Anybody Run into charging system service light showing up? This morning when I left for work the "Service Charging System" notice came up on the DIC and the battery light popped up. After a string of curses I drove to the end of my long driveway and it went off. Figured I left the door cracked and maybe voltage had dropped, so I went about my business.

My drive to work is roughly 76 Miles about 2 miles from work it came back on, cruise set to 65 no AC running as it was cool. check voltage, it says 12.5. I make it to work shut it off, grab a voltmeter and check voltage at battery, 12.49, Fire it up and DIC is showing 12.1. I turn accessories on A/C, Stereo, Lights, It drops down below 11. Shut them off and she comes back up to 12.1, revving makes no difference in voltage.

Now a bit about the car
Purchased in 2019
Just Under 95k miles on it
All regular maintenance done by yours truly
Has never had a single issue outside of replacing Evap Vent solenoid as the pigtail magically got ripped off

My assumption Is the battery is about 5 years old, and although AGM, the auto stop system isn't exactly easy on them. Maybe its on its way out.
At the same time, at almost 95k its just as likely an alternator could be on its way out. My forearms are a bit on the thick side but I plan on squeezing them in to check output during lunch today.

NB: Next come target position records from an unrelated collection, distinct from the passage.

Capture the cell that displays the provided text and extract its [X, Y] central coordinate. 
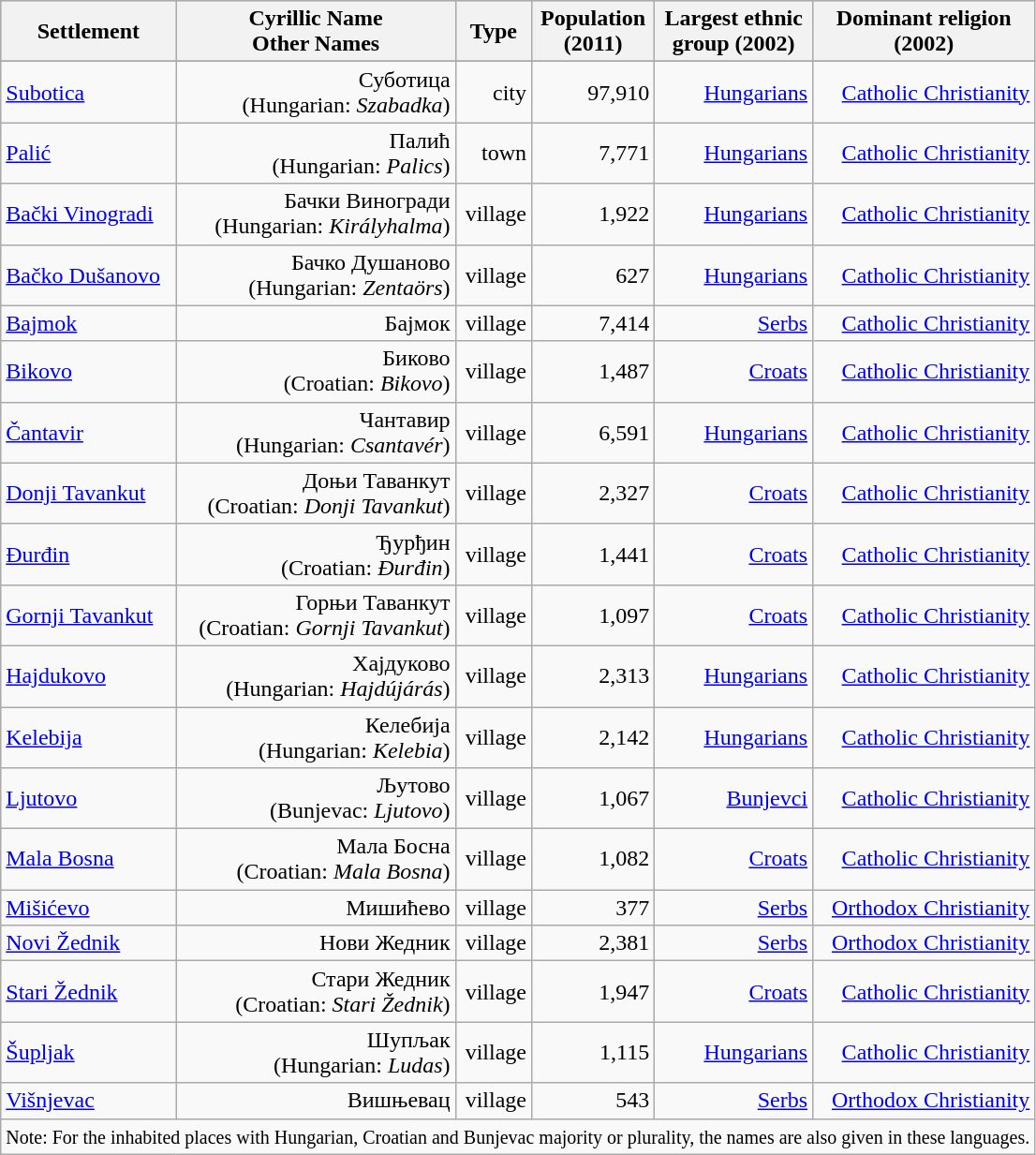
2,327 [594, 493]
town [493, 154]
Шупљак(Hungarian: Ludas) [316, 1053]
2,313 [594, 676]
Суботица(Hungarian: Szabadka) [316, 92]
Bački Vinogradi [88, 214]
Population(2011) [594, 32]
Келебија(Hungarian: Kelebia) [316, 736]
Мишићево [316, 908]
Hajdukovo [88, 676]
Dominant religion(2002) [924, 32]
Палић(Hungarian: Palics) [316, 154]
Доњи Таванкут(Croatian: Donji Tavankut) [316, 493]
Settlement [88, 32]
Đurđin [88, 555]
city [493, 92]
Чантавир(Hungarian: Csantavér) [316, 433]
Bikovo [88, 371]
1,067 [594, 798]
Стари Жедник(Croatian: Stari Žednik) [316, 991]
Бачко Душаново(Hungarian: Zentaörs) [316, 275]
Горњи Таванкут(Croatian: Gornji Tavankut) [316, 614]
7,414 [594, 323]
1,922 [594, 214]
Subotica [88, 92]
2,142 [594, 736]
377 [594, 908]
1,115 [594, 1053]
Ђурђин(Croatian: Đurđin) [316, 555]
1,082 [594, 860]
Љутово(Bunjevac: Ljutovo) [316, 798]
Višnjevac [88, 1101]
97,910 [594, 92]
1,097 [594, 614]
Kelebija [88, 736]
6,591 [594, 433]
Cyrillic NameOther Names [316, 32]
Биково(Croatian: Bikovo) [316, 371]
Ljutovo [88, 798]
1,487 [594, 371]
543 [594, 1101]
Bačko Dušanovo [88, 275]
7,771 [594, 154]
Bunjevci [734, 798]
Šupljak [88, 1053]
1,947 [594, 991]
Stari Žednik [88, 991]
Хајдуково(Hungarian: Hajdújárás) [316, 676]
Mišićevo [88, 908]
Вишњевац [316, 1101]
Нови Жедник [316, 943]
2,381 [594, 943]
Note: For the inhabited places with Hungarian, Croatian and Bunjevac majority or plurality, the names are also given in these languages. [518, 1136]
Type [493, 32]
Gornji Tavankut [88, 614]
Palić [88, 154]
Donji Tavankut [88, 493]
1,441 [594, 555]
627 [594, 275]
Čantavir [88, 433]
Mala Bosna [88, 860]
Бачки Виногради(Hungarian: Királyhalma) [316, 214]
Novi Žednik [88, 943]
Bajmok [88, 323]
Largest ethnicgroup (2002) [734, 32]
Мала Босна(Croatian: Mala Bosna) [316, 860]
Бајмок [316, 323]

Just wondering if anyone can shed light on how much computer controlled charging there is? I'm aware of the adaptive charging but I wasn't sure how much of that information is passed onto the driver? Is it normal for the DIC voltage to not fluctuate during an increase in engine rpms? Its kind of hard to rev while holding leads on the battery.


----------



## FergusonMisfit (May 9, 2018)

Ran up to the autoparts store and had a charging system test done, battery tested fine, Alternator showed no voltage. Checked the fuses in in the battery compartment, they were fine. Gonna throw an alternator at it and see if it sticks. Goodbye 300 bones!


----------



## jblackburn (Apr 14, 2012)

Yep, your description in the first one definitely sounded like the alternator wasn't even charging. First one I've seen fail on a Gen 2.


----------